Hoje lembrei-me de ti, António.

Eras o mais novo da turma. Tinhas apenas 15 anos, António. E também a barba mais cerrada de todos os rapazes. E havia quem tivesse por volta dos 20 anos. E eu sentia que tu tinhas vergonha por isso. Tinhas vergonha daquela mancha cinzenta na cara logo de manhã.
Não sei quantas paixões já tinham passado na tua vida. Mas eu era a primeira. Porque a diferença entre o primeiro e o último amor, é que do primeiro julgamos sempre que é o último e do último julgamos sempre que é o primeiro.
Fui apresentada quase a meio de uma aula de filosofia pelo professor.
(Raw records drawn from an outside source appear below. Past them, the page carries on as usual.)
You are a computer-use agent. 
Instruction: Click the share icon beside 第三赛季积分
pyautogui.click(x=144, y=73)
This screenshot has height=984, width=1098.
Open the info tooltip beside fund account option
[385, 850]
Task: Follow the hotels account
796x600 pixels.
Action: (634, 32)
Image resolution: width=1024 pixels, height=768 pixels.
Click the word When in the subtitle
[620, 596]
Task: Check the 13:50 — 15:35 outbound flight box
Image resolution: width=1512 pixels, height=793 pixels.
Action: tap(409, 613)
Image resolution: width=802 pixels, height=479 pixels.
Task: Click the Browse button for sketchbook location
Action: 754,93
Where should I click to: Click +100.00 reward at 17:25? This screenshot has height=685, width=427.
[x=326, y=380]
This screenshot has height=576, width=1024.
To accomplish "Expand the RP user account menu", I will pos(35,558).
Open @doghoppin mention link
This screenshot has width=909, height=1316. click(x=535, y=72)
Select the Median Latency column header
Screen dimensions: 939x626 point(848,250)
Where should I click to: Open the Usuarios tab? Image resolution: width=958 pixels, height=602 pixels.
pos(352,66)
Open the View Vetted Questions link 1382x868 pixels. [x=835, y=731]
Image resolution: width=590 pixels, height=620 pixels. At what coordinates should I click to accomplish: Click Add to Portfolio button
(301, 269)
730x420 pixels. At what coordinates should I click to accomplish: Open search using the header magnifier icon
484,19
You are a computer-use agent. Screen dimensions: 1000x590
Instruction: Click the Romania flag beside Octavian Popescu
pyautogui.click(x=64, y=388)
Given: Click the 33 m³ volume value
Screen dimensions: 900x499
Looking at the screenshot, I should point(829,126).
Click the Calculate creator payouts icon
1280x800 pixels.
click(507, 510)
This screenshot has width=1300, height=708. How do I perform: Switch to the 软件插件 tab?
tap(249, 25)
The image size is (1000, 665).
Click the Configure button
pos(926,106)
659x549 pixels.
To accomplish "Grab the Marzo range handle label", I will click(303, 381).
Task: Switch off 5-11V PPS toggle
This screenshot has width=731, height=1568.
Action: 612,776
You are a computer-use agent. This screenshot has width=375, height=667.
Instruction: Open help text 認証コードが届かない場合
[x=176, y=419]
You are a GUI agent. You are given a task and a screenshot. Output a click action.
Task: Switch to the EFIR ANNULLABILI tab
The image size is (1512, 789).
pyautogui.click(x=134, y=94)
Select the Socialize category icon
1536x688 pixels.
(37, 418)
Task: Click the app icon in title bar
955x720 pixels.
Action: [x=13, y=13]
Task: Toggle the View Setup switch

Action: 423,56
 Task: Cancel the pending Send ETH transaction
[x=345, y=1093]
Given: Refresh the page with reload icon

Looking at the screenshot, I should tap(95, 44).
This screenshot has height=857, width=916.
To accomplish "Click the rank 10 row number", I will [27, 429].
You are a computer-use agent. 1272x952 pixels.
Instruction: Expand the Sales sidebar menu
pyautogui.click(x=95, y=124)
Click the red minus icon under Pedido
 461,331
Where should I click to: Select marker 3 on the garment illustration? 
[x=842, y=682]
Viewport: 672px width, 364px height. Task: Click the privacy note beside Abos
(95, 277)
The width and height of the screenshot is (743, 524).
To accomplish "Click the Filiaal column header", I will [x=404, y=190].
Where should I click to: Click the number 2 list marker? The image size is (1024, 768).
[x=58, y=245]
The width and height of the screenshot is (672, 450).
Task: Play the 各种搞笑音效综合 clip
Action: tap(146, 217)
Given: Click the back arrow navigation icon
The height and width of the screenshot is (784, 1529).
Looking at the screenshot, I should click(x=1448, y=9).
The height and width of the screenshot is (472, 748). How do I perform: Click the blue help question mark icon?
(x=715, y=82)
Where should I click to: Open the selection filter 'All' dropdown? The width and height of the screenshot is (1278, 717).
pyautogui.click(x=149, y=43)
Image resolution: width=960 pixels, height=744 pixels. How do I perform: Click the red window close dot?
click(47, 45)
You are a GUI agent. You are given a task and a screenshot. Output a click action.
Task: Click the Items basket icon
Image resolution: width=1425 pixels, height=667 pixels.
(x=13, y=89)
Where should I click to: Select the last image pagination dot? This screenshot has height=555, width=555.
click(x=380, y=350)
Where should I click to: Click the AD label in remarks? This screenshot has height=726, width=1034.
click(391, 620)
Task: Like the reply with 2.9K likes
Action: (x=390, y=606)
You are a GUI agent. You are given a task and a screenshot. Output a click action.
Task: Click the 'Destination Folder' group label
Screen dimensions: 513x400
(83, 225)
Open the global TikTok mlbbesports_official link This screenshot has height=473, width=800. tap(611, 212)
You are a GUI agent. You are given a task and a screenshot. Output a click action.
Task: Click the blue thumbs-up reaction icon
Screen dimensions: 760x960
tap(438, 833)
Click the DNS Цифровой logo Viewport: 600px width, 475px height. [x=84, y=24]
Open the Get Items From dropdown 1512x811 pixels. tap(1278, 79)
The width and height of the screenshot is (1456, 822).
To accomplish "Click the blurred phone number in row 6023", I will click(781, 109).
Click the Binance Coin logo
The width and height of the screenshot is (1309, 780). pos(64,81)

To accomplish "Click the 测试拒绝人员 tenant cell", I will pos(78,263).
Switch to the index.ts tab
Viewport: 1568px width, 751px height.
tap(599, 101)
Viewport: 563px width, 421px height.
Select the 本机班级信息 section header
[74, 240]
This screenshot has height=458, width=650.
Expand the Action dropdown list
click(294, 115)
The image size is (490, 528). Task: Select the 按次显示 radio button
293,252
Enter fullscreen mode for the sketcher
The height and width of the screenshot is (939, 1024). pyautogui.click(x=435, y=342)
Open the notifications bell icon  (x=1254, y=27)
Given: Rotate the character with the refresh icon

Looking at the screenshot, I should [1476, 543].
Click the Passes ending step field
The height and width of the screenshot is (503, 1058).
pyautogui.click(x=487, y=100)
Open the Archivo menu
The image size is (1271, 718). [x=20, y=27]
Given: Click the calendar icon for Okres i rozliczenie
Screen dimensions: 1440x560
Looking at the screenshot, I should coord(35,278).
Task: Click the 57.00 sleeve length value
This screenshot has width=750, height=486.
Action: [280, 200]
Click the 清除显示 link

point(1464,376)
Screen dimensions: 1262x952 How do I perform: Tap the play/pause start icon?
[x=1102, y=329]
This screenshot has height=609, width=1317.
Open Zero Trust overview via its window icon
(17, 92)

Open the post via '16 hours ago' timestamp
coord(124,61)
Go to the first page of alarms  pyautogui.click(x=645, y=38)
Várias vozes ao fundo da sala gritaram "para aqui, para o pé de nós é que ficas bem". Eram vozes de rapazes ao fundo da sala. Segui o chamamento. Não me lembro de te ver entre eles. Mas a verdade é que não sei quem eram eles. Colegas com quem mais tarde acamaradei. Desfeito o medo inicial, o pânico que me toma sempre que conheço gente nova. O pânico que agora disfarço com um à vontade de prima dona, mas que na altura era incapaz de disfarçar.
Nos dias seguintes sentaste-te na carteira à minha esquerda. Olhavas-me de soslaio. Também tu tentando disfarçar a timidez. Como quem não quer a coisa, lá foste perguntando o que querias saber. De onde vinha, onde morava, o que me interessava... E eu ia respondendo, devagarinho. Não gostava, não gosto que me façam perguntas. Mas a verdade é que muitas vezes se não mas fizerem nada sabem de mim.
E tu António eras baixo e entroncado. Um rosto moreno, franco, bonito. Uma barba cerrada numa cara de menino... Ficámos amigos.
Declaraste-me o teu amor por carta, que confessaste mais tarde ter sido escrita em conjunto com o teu pai. Achei piada. A essa abertura na relação que tinhas com o teu pai. Não me lembro de te ouvir falar da tua mãe. Mas do pai falavas sempre.
Eu gostava de ti, sim. Mas não era amor. Eu estava mais interessada em viver o momento, aquela revolução que mudou a minha vida, que muitos acharam que eu tinha razões para não gostar, mas que eu vivia com toda a alegria de que era capaz.
Não sei porquê, mas hoje lembrei-me de ti, António. Não sei se te reconheceria ao ver-te. Provavelmente não. Mas guardo na minha lembrança momentos bons desses ano em que te apaixonaste pela primeira vez: por mim.